Break up the X and y data into train and test batches

In [7]:
X_train, X_test, y_train, y_test = train_test_split(X, y, test_size = .20, random_state=101)
print(X_train.shape, X_test.shape, y_train.shape, y_test.shape)

(65068, 29) (16267, 29) (65068,) (16267,)


We want to try running AdaBoost with a Decision Tree as our algorithm with default parameter values to see what we can come up quickly.

In [17]:
from sklearn.ensemble import AdaBoostClassifier
from sklearn.model_selection import cross_val_score

ada_model = AdaBoostClassifier(base_estimator = DecisionTreeClassifier()) 
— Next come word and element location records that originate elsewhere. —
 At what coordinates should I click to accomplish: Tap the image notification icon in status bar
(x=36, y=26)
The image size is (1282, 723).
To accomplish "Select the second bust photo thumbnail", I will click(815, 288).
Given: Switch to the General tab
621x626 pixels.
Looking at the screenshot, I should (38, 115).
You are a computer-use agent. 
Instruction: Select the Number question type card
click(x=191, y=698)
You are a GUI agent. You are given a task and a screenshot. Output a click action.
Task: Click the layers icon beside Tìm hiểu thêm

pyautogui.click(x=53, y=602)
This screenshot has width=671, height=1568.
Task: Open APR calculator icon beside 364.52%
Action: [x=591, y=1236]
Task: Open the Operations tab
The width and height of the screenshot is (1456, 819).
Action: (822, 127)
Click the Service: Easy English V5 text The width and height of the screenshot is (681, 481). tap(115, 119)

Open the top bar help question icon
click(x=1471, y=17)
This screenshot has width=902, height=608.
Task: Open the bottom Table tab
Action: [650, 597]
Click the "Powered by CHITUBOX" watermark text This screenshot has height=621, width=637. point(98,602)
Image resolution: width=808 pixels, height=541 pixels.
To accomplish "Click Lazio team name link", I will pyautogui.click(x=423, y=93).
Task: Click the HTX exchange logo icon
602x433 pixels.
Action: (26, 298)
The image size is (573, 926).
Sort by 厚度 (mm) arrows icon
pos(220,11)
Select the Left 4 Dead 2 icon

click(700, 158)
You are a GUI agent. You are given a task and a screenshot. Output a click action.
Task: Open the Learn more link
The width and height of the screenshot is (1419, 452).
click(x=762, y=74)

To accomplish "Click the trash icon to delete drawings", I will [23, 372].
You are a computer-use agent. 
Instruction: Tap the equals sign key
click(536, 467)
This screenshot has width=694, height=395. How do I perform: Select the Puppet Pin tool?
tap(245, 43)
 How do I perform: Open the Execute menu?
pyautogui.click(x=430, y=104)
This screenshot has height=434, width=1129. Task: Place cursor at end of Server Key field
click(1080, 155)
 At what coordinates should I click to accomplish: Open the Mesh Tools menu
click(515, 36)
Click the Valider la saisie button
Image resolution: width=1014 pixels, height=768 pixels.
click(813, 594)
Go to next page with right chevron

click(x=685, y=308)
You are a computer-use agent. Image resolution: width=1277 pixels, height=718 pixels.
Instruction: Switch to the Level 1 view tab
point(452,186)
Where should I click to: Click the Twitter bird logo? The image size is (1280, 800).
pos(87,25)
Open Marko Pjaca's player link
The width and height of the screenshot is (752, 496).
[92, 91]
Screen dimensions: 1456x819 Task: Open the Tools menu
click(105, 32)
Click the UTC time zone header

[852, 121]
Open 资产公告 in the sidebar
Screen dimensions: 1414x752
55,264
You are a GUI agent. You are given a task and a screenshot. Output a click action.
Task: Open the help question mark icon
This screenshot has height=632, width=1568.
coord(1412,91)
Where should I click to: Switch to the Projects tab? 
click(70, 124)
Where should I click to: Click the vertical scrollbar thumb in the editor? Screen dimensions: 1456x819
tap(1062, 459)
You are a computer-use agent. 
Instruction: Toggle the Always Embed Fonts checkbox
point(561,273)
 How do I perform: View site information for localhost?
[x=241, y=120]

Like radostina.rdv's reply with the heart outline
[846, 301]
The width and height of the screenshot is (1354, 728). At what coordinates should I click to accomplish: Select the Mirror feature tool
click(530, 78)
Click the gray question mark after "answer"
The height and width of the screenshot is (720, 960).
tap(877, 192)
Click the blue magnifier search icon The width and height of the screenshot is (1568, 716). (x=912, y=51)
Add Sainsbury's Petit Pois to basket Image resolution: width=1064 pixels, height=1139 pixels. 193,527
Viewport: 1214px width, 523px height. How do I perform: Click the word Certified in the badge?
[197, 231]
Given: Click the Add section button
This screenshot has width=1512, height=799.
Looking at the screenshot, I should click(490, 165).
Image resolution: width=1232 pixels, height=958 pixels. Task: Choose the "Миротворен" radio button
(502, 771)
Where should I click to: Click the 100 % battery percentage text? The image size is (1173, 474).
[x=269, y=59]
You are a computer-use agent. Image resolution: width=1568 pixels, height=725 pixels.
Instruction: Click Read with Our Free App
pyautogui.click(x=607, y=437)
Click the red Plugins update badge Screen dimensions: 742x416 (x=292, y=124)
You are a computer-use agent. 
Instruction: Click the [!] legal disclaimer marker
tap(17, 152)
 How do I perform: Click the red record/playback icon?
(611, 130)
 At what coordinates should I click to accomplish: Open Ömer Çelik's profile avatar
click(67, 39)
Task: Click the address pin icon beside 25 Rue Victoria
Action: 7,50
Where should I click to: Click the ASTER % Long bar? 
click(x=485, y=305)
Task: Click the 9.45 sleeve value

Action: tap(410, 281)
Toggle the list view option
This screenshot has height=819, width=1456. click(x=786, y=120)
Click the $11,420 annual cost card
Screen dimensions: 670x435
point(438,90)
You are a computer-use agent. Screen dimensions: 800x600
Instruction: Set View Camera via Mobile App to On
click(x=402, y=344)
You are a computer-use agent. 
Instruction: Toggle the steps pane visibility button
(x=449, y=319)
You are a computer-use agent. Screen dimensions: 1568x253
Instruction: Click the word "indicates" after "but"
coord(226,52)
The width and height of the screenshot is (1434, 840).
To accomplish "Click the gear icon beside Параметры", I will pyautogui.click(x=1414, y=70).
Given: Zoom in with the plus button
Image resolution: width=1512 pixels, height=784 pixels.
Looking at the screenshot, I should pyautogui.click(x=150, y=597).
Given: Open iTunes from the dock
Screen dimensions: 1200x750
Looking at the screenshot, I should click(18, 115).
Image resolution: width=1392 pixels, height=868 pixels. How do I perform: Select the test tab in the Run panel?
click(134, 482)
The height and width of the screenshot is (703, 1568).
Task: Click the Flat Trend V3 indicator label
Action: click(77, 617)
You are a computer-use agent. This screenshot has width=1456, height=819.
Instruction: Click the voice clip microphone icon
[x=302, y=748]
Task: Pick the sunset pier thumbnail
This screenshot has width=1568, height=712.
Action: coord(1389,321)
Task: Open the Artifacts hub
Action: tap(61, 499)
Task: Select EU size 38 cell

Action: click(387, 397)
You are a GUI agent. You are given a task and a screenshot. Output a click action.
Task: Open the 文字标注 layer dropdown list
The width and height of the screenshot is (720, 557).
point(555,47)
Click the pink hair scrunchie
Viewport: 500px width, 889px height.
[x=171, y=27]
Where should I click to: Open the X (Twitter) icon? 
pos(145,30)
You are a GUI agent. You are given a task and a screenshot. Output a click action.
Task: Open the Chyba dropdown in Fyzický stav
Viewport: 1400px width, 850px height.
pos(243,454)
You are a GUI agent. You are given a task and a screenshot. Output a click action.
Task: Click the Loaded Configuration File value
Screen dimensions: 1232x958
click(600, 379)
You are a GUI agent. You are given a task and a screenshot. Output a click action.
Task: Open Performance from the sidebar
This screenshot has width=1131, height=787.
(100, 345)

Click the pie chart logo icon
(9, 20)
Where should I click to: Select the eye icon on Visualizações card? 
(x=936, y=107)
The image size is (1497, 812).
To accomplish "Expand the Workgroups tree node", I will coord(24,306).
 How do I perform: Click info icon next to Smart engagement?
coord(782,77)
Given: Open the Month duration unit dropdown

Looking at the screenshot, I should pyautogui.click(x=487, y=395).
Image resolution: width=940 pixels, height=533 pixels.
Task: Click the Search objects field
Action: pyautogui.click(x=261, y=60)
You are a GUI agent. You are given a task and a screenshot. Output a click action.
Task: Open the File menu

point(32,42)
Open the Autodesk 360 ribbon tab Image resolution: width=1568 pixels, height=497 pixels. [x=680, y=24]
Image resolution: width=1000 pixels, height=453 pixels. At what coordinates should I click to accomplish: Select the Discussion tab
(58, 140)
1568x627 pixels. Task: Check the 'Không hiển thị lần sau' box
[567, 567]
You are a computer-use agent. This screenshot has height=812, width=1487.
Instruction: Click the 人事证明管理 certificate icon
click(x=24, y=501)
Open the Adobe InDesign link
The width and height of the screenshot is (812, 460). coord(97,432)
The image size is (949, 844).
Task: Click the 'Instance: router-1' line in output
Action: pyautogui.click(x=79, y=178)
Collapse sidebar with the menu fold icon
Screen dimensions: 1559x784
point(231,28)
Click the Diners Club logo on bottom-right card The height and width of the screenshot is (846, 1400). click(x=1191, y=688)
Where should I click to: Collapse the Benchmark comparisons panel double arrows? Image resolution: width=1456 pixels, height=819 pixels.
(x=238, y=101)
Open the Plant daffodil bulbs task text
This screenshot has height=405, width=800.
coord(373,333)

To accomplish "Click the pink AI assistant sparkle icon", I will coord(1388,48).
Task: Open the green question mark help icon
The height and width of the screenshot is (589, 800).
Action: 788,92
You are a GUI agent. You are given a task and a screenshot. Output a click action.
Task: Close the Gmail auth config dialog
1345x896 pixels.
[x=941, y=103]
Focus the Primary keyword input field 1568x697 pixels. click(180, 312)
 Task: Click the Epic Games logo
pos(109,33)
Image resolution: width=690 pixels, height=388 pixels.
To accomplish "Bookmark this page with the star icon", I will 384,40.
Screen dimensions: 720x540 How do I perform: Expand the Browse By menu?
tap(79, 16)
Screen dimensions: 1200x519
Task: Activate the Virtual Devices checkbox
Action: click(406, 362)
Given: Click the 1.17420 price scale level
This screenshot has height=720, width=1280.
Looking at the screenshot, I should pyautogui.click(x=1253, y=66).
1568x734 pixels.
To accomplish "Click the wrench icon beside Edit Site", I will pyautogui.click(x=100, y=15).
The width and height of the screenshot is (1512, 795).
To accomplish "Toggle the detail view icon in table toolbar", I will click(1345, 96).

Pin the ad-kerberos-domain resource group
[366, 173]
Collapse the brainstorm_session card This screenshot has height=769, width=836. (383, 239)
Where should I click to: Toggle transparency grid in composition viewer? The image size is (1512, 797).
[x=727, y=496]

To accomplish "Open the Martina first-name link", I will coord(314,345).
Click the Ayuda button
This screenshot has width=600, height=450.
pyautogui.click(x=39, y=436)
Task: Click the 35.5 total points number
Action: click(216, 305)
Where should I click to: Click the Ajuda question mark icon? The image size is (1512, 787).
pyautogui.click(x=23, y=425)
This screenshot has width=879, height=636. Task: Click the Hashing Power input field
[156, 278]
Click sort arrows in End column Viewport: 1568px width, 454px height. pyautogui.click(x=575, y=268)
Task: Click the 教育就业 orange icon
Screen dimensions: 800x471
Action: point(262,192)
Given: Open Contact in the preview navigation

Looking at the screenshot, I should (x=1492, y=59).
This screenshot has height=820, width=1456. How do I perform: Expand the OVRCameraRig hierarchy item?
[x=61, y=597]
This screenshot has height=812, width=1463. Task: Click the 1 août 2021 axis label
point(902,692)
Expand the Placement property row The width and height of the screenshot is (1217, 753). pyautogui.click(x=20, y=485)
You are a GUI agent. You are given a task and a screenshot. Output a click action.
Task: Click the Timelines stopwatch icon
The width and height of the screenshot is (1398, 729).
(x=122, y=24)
ada_model.fit(X_train, y_train)
y_test_preds = ada_model.predict(X_test)

print(ada_model.score(X_test,y_test))
print(mean_squared_error(y_test, y_test_preds))

0.89764554005
0.10235445995


Lets use a grid search with a few different parameters to see if we can get any better results than the default values.

In [18]:
from sklearn.model_selection import GridSearchCV
param_grid = {"base_estimator__criterion" : ["gini", "entropy"],
              "base_estimator__splitter" :   ["best", "random"],
              "base_estimator__max_depth" :   [2, 4],
              "n_estimators": [2,4,8,16,32]
             }

DTC = DecisionTreeClassifier()
ABC = AdaBoostClassifier(base_estimator = DTC)

# run grid search
grid_search = GridSearchCV(ABC, param_grid=param_grid)
grid_search.fit(X_train, y_train)
grid_search.best_params_

{'base_estimator__criterion': 'entropy',
 'base_estimator__max_depth': 2,
 'base_estimator__splitter': 'best',
 'n_estimators': 4}

Now we can take the output from the previous grid search and plug in the one it states was the best.

In [19]:
DTC = DecisionTreeClassifier(criterion='entropy', splitter='best', max_depth=2)
ABC = AdaBoostClassifier(base_estimator=DTC, n_estimators=4)

ABC.fit(X_train, y_train)
y_test_preds = ABC.predict(X_test)

print(ABC.score(X_test,y_test))
print(mean_squared_error(y_test, y_test_preds))

0.918669699391
0.0813303006086


We got pretty good results tapping into the AdaBoost with a Decision Tree Classifier, but lets do a quick look at a SVC with default settings due to the length of time it takes to train SVC vs Ada+DT.

In [20]:
from sklearn.svm import SVC

svc_model = SVC() 
svc_model.fit(X_train, y_train)
y_test_preds = svc_model.predict(X_test) 

print(svc_model.score(X_test,y_test))
print(mean_squared_error(y_test, y_test_preds)) 

0.920022130694
0.079977869306


We see default AdaBoost with DTC wasn't horrible, but we did noticably better when doing a grid search of a subset of parameters.  What was interesing is default SVC was even better.  We potentially could get better doing a grid search on SVC; however, the time it takes to train that algorithm is substantially longer.  If time to train was a requirement in deciding the algorithm then using AdaBoost with DTC might be more beneficial; however, SVC seems to be a better solution.